§ **What you are asked to do**: What lines of the data below hold the string "computer"? Copy each one.

[Dataset items]
········
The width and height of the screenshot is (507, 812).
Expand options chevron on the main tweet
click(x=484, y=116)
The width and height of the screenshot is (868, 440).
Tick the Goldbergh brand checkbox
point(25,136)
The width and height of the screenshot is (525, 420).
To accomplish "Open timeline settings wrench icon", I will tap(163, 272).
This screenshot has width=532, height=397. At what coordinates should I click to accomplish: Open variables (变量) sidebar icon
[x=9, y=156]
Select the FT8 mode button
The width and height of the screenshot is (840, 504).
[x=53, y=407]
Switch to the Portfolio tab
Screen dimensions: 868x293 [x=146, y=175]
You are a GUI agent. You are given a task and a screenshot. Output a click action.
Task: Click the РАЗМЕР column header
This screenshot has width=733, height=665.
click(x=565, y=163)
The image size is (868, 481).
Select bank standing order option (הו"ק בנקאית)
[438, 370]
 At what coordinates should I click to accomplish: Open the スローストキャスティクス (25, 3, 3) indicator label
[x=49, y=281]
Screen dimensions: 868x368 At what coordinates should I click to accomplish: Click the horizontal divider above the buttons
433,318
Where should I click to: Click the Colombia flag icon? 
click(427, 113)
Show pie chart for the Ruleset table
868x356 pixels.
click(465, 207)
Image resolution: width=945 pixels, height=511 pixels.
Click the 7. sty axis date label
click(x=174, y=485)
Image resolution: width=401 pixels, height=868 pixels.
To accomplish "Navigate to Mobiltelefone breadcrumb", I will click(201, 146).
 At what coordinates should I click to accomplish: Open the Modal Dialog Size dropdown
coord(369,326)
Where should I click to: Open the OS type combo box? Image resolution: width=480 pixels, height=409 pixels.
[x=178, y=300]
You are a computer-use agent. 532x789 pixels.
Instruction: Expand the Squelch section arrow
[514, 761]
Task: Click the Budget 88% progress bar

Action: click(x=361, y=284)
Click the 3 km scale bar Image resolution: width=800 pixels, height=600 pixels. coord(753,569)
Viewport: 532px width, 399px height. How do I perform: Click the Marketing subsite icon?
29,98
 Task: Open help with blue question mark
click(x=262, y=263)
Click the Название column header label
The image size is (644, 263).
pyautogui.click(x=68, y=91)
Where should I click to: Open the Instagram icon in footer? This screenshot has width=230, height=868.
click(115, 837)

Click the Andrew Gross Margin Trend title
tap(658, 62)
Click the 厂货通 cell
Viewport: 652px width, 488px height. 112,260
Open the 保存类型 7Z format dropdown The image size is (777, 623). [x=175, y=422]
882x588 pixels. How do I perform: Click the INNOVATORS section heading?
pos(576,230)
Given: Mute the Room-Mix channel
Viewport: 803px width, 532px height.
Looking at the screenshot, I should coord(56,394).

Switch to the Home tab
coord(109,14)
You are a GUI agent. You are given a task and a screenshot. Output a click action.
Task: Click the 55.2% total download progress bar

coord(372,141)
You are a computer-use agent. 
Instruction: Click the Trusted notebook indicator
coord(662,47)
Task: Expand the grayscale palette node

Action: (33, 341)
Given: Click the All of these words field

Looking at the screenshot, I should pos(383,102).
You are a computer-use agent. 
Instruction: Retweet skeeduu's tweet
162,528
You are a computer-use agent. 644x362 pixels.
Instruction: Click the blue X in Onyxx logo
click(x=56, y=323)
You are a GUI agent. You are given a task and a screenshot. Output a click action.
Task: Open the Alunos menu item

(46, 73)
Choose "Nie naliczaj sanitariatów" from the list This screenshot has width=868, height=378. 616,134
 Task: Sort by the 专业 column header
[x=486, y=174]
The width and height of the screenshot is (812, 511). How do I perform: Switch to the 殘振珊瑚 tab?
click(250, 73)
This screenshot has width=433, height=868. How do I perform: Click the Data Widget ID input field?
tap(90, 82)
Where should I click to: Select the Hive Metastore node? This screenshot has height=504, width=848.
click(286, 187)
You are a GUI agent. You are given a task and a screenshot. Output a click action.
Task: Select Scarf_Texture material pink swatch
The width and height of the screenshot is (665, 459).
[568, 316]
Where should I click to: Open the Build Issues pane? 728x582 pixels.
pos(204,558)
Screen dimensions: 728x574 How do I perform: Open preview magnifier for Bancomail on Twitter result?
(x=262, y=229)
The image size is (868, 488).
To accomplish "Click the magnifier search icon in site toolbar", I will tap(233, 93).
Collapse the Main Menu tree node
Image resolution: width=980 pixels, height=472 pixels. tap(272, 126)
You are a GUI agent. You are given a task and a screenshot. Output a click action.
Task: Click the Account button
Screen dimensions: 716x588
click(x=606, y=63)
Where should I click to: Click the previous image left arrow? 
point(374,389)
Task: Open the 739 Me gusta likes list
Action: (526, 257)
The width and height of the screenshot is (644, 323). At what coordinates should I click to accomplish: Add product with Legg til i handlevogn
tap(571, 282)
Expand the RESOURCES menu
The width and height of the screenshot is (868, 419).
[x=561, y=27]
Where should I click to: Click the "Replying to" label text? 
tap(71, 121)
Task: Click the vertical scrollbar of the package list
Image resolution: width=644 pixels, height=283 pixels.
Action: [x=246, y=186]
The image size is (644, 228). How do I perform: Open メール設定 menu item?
········
§ **Result**:
You are a computer-use agent. 532x789 pixels.
You are a computer-use agent. 
You are a computer-use agent. 
You are a computer-use agent. 644x362 pixels.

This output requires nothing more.